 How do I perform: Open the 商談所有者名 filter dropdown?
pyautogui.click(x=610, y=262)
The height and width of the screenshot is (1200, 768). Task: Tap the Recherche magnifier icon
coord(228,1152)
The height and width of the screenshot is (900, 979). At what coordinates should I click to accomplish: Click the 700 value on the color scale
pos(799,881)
····················
Work required:
Copy every line of the records above without changing a character.

Response:
 How do I perform: Open the 商談所有者名 filter dropdown?
pyautogui.click(x=610, y=262)
The height and width of the screenshot is (1200, 768). Task: Tap the Recherche magnifier icon
coord(228,1152)
The height and width of the screenshot is (900, 979). At what coordinates should I click to accomplish: Click the 700 value on the color scale
pos(799,881)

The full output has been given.